>> begin DATA FOR THE TASK
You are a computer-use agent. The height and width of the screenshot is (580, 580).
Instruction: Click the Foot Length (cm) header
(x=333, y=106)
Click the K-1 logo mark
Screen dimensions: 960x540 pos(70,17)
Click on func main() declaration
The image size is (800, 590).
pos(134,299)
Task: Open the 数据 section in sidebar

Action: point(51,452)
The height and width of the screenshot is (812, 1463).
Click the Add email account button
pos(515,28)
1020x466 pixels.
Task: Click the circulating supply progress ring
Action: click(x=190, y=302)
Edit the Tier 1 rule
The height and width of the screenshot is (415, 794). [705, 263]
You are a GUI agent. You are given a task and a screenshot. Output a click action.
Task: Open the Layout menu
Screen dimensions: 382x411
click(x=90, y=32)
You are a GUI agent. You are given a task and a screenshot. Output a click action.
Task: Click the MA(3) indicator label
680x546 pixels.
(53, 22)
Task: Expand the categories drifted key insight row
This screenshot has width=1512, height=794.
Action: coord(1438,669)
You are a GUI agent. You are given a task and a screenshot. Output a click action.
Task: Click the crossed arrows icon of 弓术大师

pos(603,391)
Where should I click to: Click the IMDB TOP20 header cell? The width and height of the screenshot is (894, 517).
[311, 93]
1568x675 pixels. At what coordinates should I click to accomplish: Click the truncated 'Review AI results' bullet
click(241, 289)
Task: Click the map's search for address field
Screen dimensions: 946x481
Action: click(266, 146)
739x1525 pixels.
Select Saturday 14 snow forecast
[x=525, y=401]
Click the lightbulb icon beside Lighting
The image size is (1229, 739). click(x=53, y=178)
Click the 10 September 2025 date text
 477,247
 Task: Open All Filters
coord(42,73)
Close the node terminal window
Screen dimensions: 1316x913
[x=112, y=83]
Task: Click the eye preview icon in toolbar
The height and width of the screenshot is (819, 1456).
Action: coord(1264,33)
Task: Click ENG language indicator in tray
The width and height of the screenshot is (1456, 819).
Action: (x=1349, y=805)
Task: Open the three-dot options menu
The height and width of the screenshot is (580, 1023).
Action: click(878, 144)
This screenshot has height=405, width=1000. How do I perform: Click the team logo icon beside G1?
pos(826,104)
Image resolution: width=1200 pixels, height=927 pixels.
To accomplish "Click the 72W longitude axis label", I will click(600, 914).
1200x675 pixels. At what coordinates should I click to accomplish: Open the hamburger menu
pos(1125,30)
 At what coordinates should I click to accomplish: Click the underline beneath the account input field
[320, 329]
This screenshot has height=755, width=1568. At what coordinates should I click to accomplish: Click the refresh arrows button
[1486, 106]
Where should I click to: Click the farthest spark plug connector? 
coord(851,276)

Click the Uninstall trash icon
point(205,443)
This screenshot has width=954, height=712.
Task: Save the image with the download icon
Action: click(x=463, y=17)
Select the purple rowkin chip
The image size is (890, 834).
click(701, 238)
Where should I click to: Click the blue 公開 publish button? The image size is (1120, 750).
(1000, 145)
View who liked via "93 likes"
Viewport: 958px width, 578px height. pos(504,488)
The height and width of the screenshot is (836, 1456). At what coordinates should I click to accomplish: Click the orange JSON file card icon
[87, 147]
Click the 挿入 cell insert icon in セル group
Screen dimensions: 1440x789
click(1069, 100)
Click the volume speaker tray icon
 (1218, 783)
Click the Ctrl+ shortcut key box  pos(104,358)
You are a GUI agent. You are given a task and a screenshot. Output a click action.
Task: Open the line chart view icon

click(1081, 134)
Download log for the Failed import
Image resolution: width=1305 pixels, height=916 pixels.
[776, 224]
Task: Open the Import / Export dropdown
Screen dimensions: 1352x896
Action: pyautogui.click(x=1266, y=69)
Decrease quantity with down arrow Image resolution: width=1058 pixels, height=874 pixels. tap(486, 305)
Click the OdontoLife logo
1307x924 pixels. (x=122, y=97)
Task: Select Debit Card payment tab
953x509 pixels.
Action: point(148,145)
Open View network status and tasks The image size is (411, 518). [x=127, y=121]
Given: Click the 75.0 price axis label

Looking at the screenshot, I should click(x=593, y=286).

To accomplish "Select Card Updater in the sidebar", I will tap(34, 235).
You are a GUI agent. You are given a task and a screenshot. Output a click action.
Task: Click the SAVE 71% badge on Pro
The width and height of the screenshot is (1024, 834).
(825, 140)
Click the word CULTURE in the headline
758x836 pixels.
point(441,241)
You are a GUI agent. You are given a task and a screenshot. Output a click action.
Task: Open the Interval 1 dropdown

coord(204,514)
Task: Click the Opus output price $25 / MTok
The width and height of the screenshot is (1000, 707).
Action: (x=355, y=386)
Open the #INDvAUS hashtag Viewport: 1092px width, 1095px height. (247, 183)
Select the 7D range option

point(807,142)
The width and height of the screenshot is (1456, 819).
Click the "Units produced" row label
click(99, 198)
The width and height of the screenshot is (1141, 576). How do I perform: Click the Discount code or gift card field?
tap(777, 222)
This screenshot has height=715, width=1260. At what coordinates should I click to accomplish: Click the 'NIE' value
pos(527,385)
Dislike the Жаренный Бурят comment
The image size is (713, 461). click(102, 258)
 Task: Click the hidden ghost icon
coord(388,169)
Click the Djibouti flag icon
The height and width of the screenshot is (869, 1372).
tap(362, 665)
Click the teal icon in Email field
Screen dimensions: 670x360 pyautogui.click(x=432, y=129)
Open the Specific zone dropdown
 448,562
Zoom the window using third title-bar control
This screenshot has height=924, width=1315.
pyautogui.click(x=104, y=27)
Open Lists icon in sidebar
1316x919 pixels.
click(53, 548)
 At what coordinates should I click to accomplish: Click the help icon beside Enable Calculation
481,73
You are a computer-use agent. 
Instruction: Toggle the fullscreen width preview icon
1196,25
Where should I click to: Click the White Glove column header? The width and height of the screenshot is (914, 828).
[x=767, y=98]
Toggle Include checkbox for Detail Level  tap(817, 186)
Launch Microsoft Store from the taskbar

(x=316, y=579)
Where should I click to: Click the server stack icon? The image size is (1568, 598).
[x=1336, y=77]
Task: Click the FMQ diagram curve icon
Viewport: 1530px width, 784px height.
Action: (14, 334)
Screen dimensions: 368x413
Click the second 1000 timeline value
>> end DATA FOR THE TASK
- [WHAT IS EXPECTED]:
Express each line of the items above as a JSON list of strings, with one string per line and no blank lines.

- [TASK OUTPUT]:
[
  "You are a computer-use agent. The height and width of the screenshot is (580, 580).",
  "Instruction: Click the Foot Length (cm) header",
  "(x=333, y=106)",
  "Click the K-1 logo mark",
  "Screen dimensions: 960x540 pos(70,17)",
  "Click on func main() declaration",
  "The image size is (800, 590).",
  "pos(134,299)",
  "Task: Open the 数据 section in sidebar",
  "Action: point(51,452)",
  "The height and width of the screenshot is (812, 1463).",
  "Click the Add email account button",
  "pos(515,28)",
  "1020x466 pixels.",
  "Task: Click the circulating supply progress ring",
  "Action: click(x=190, y=302)",
  "Edit the Tier 1 rule",
  "The height and width of the screenshot is (415, 794). [705, 263]",
  "You are a GUI agent. You are given a task and a screenshot. Output a click action.",
  "Task: Open the Layout menu",
  "Screen dimensions: 382x411",
  "click(x=90, y=32)",
  "You are a GUI agent. You are given a task and a screenshot. Output a click action.",
  "Task: Click the MA(3) indicator label",
  "680x546 pixels.",
  "(53, 22)",
  "Task: Expand the categories drifted key insight row",
  "This screenshot has width=1512, height=794.",
  "Action: coord(1438,669)",
  "You are a GUI agent. You are given a task and a screenshot. Output a click action.",
  "Task: Click the crossed arrows icon of 弓术大师",
  "pos(603,391)",
  "Where should I click to: Click the IMDB TOP20 header cell? The width and height of the screenshot is (894, 517).",
  "[311, 93]",
  "1568x675 pixels. At what coordinates should I click to accomplish: Click the truncated 'Review AI results' bullet",
  "click(241, 289)",
  "Task: Click the map's search for address field",
  "Screen dimensions: 946x481",
  "Action: click(266, 146)",
  "739x1525 pixels.",
  "Select Saturday 14 snow forecast",
  "[x=525, y=401]",
  "Click the lightbulb icon beside Lighting",
  "The image size is (1229, 739). click(x=53, y=178)",
  "Click the 10 September 2025 date text",
  " 477,247",
  " Task: Open All Filters",
  "coord(42,73)",
  "Close the node terminal window",
  "Screen dimensions: 1316x913",
  "[x=112, y=83]",
  "Task: Click the eye preview icon in toolbar",
  "The height and width of the screenshot is (819, 1456).",
  "Action: coord(1264,33)",
  "Task: Click ENG language indicator in tray",
  "The width and height of the screenshot is (1456, 819).",
  "Action: (x=1349, y=805)",
  "Task: Open the three-dot options menu",
  "The height and width of the screenshot is (580, 1023).",
  "Action: click(878, 144)",
  "This screenshot has height=405, width=1000. How do I perform: Click the team logo icon beside G1?",
  "pos(826,104)",
  "Image resolution: width=1200 pixels, height=927 pixels.",
  "To accomplish \"Click the 72W longitude axis label\", I will click(600, 914).",
  "1200x675 pixels. At what coordinates should I click to accomplish: Open the hamburger menu",
  "pos(1125,30)",
  " At what coordinates should I click to accomplish: Click the underline beneath the account input field",
  "[320, 329]",
  "This screenshot has height=755, width=1568. At what coordinates should I click to accomplish: Click the refresh arrows button",
  "[1486, 106]",
  "Where should I click to: Click the farthest spark plug connector? ",
  "coord(851,276)",
  "Click the Uninstall trash icon",
  "point(205,443)",
  "This screenshot has width=954, height=712.",
  "Task: Save the image with the download icon",
  "Action: click(x=463, y=17)",
  "Select the purple rowkin chip",
  "The image size is (890, 834).",
  "click(701, 238)",
  "Where should I click to: Click the blue 公開 publish button? The image size is (1120, 750).",
  "(1000, 145)",
  "View who liked via \"93 likes\"",
  "Viewport: 958px width, 578px height. pos(504,488)",
  "The height and width of the screenshot is (836, 1456). At what coordinates should I click to accomplish: Click the orange JSON file card icon",
  "[87, 147]",
  "Click the 挿入 cell insert icon in セル group",
  "Screen dimensions: 1440x789",
  "click(1069, 100)",
  "Click the volume speaker tray icon",
  " (1218, 783)",
  "Click the Ctrl+ shortcut key box  pos(104,358)",
  "You are a GUI agent. You are given a task and a screenshot. Output a click action.",
  "Task: Open the line chart view icon",
  "click(1081, 134)",
  "Download log for the Failed import",
  "Image resolution: width=1305 pixels, height=916 pixels.",
  "[776, 224]",
  "Task: Open the Import / Export dropdown",
  "Screen dimensions: 1352x896",
  "Action: pyautogui.click(x=1266, y=69)",
  "Decrease quantity with down arrow Image resolution: width=1058 pixels, height=874 pixels. tap(486, 305)",
  "Click the OdontoLife logo",
  "1307x924 pixels. (x=122, y=97)",
  "Task: Select Debit Card payment tab",
  "953x509 pixels.",
  "Action: point(148,145)",
  "Open View network status and tasks The image size is (411, 518). [x=127, y=121]",
  "Given: Click the 75.0 price axis label",
  "Looking at the screenshot, I should click(x=593, y=286).",
  "To accomplish \"Select Card Updater in the sidebar\", I will tap(34, 235).",
  "You are a GUI agent. You are given a task and a screenshot. Output a click action.",
  "Task: Click the SAVE 71% badge on Pro",
  "The width and height of the screenshot is (1024, 834).",
  "(825, 140)",
  "Click the word CULTURE in the headline",
  "758x836 pixels.",
  "point(441,241)",
  "You are a GUI agent. You are given a task and a screenshot. Output a click action.",
  "Task: Open the Interval 1 dropdown",
  "coord(204,514)",
  "Task: Click the Opus output price $25 / MTok",
  "The width and height of the screenshot is (1000, 707).",
  "Action: (x=355, y=386)",
  "Open the #INDvAUS hashtag Viewport: 1092px width, 1095px height. (247, 183)",
  "Select the 7D range option",
  "point(807,142)",
  "The width and height of the screenshot is (1456, 819).",
  "Click the \"Units produced\" row label",
  "click(99, 198)",
  "The width and height of the screenshot is (1141, 576). How do I perform: Click the Discount code or gift card field?",
  "tap(777, 222)",
  "This screenshot has height=715, width=1260. At what coordinates should I click to accomplish: Click the 'NIE' value",
  "pos(527,385)",
  "Dislike the Жаренный Бурят comment",
  "The image size is (713, 461). click(102, 258)",
  " Task: Click the hidden ghost icon",
  "coord(388,169)",
  "Click the Djibouti flag icon",
  "The height and width of the screenshot is (869, 1372).",
  "tap(362, 665)",
  "Click the teal icon in Email field",
  "Screen dimensions: 670x360 pyautogui.click(x=432, y=129)",
  "Open the Specific zone dropdown",
  " 448,562",
  "Zoom the window using third title-bar control",
  "This screenshot has height=924, width=1315.",
  "pyautogui.click(x=104, y=27)",
  "Open Lists icon in sidebar",
  "1316x919 pixels.",
  "click(53, 548)",
  " At what coordinates should I click to accomplish: Click the help icon beside Enable Calculation",
  "481,73",
  "You are a computer-use agent. ",
  "Instruction: Toggle the fullscreen width preview icon",
  "1196,25",
  "Where should I click to: Click the White Glove column header? The width and height of the screenshot is (914, 828).",
  "[x=767, y=98]",
  "Toggle Include checkbox for Detail Level  tap(817, 186)",
  "Launch Microsoft Store from the taskbar",
  "(x=316, y=579)",
  "Where should I click to: Click the server stack icon? The image size is (1568, 598).",
  "[x=1336, y=77]",
  "Task: Click the FMQ diagram curve icon",
  "Viewport: 1530px width, 784px height.",
  "Action: (14, 334)",
  "Screen dimensions: 368x413",
  "Click the second 1000 timeline value"
]